Psychedelic Centrelink 2024
glazed stoneware and gold lustre
In Psychedelic Centrelink, Emily Hunt reimagines the ‘paranoid architecture’ of the job centre as a citadel overrun by benevolent spirit guides. Here, job hunting is reconceived as an ‘unmaterialistic’ pursuit that can ‘facilitate a spiritual awakening’. Hunt also gestures to the social stigma associated with being jobless in Australia, where the unemployed are sometimes demonised as ‘dole bludgers’.

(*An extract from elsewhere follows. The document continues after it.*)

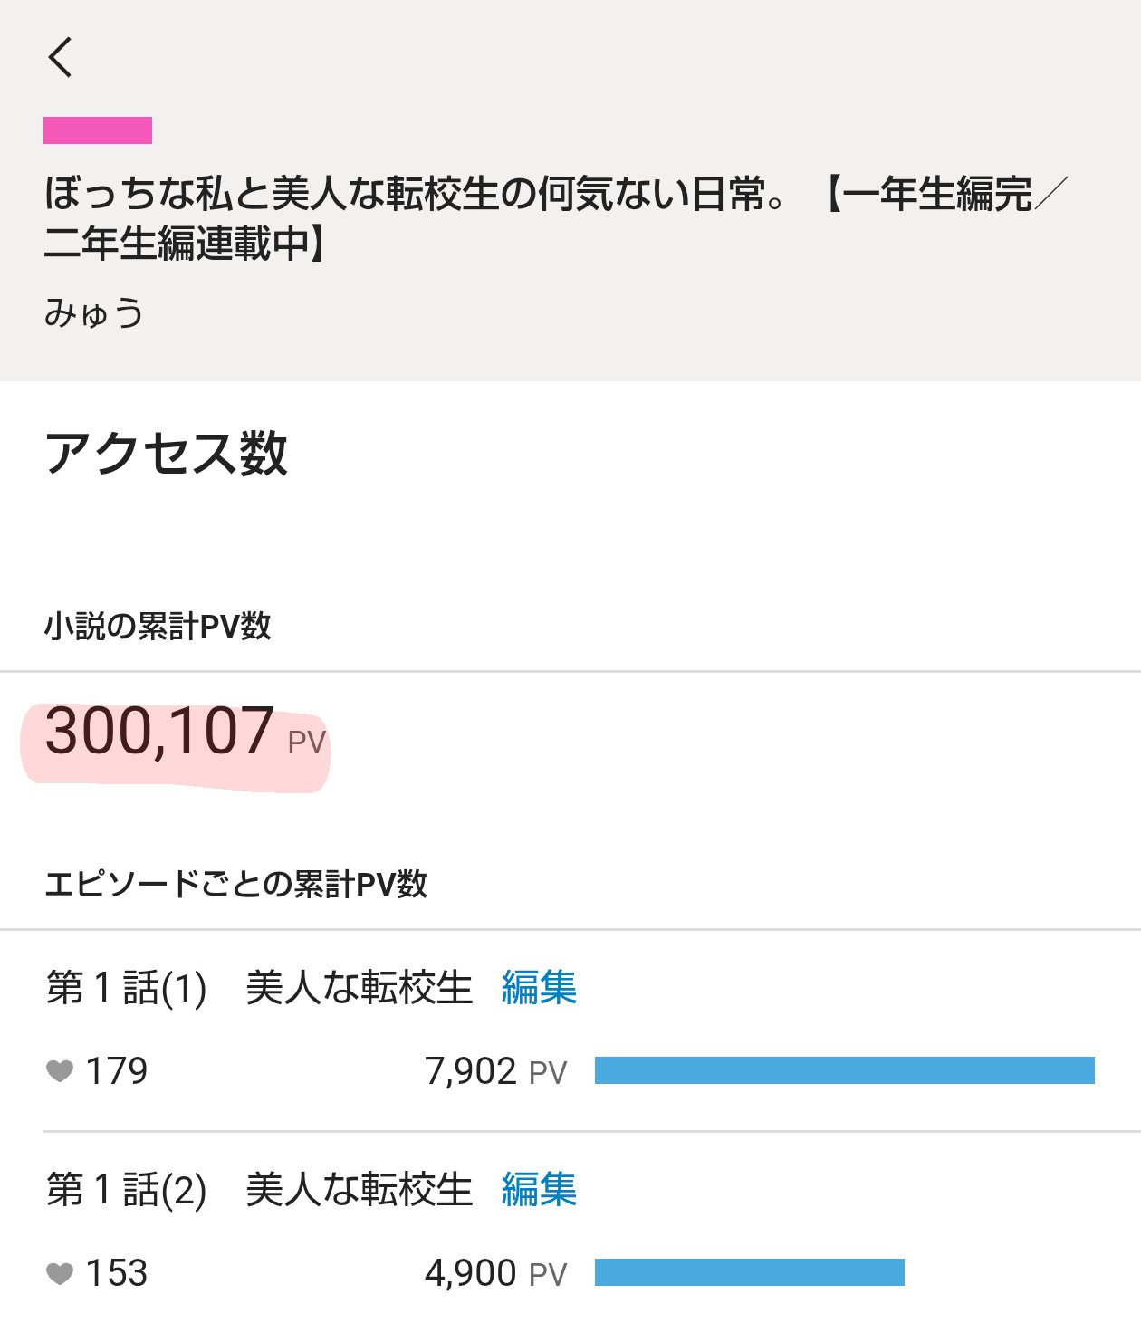The height and width of the screenshot is (1323, 1141).
Task: Click the アクセス数 page heading
Action: click(x=167, y=454)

Hunt’s envisaged Centrelink takeover was inspired by the writings of anarchist American author and poet Peter Lamborn Wilson (1945–2022), who advocated for temporary occupations of private spaces called ‘temporary autonomous zones’. The dollhouse format of this ceramic sculpture is a reference to Philip K Dick’s 1964 science fiction book The three stigmata of Palmer Eldritch, in which miniature playsets known as Perky Pat layouts were used by colonists to escape their dismal reality on Mars. The title of Dick’s trilogy VALIS is also emblazoned on one of the spirit guide’s cloaks.
Text by Nick Yelverton
Proposal for a public park 2024
glazed stoneware and gold lustre
Hands are a recurring motif in Emily Hunt’s practice. Since the mid 2010s, she has made a series of clay hand sculptures that are modelled on bronze artifacts once used to worship the mysterious cult of Sabazius in the Roman Empire.
The hand featured in Proposal for a public park is wryly intended to worship the so-called ‘cult of Sydney’, whose members are collectively obsessed with food, money, property, stimulants, gambling, employment and fitness. To this end, Hunt has embellished her cult symbol with objects of Sydneysiders’ devotion, including a Fitness First membership, banknotes and a takeaway coffee cup, among other trinkets and charms.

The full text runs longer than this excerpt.